The Godfather (1972) review


It's the second most beautiful film I've ever seen, but it's not the entertaining one out there.

PLOT:In 1940s New York, the Italian mafia families rule. One of these families in particular is the Corleone family, in which a Vito Corleone (Marlon Brando) leads. People in need, such as close friends and celebrities, come to him for help, and he supplies it in whatever ways necessary. When he denies working with a drug dealer, he's ambushed and shot on the spot. He lives, but now it's up to his family to protect him and bring him justice. His son, Michael Corleone (Al Pacino), takes on the role of serving him justice by planning a kill with the family. This spins off into a whole series of events which I choose not to spoil. It's a good idea for a plot and executed beautifully.

ACTING:All performances in this film were great. Brando flawlessly performed the role of Vito Corleone, the godfather. Pacino did a brilliant job as well. Just about everyone shined in here, but the honorable mentions go to James Caan as Sonny, Lenny Montana as Luca Brasi, and Simonetta Stefanelli as Apollonia.

SCORE:This film has some of the most beautiful themes I've heard in a film, especially the main theme by itself.
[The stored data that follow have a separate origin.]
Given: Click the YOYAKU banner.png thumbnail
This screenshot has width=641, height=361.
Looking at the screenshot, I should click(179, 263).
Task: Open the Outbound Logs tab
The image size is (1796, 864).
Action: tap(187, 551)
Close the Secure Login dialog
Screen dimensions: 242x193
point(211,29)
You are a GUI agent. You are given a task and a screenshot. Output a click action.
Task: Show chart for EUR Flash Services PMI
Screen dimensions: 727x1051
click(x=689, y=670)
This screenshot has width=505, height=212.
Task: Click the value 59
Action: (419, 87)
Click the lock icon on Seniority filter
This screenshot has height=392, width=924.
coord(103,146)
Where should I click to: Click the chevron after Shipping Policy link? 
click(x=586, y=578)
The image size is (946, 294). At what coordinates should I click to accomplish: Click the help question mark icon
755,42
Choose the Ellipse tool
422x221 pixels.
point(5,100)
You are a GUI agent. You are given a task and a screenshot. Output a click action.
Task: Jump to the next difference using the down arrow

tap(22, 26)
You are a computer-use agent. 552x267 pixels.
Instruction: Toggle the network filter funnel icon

OTHER CONTENT:This is definitely one of the most beautiful movies I've ever seen next to "2001". Every scene from meetings, to love, to death is filmed with such delicacy and tenderness that it comes off as near perfect. The only flaw I was able to find in the film was that it didn't come off as the most exciting or entertaining film out there. I found it lengthy and found myself wondering, "When will this end?" "2001" intrigued me, but this was a bit monotonous. Nevertheless, Coppola's direction is still rock solid and brilliant. I have definitely earned some respect for him.

OVERALL,an awesome film with a beautifully executed plot, great acting, beatiful score, and near perfect filming with rock-solid direction, but it was a little monotonous and lengthy at times.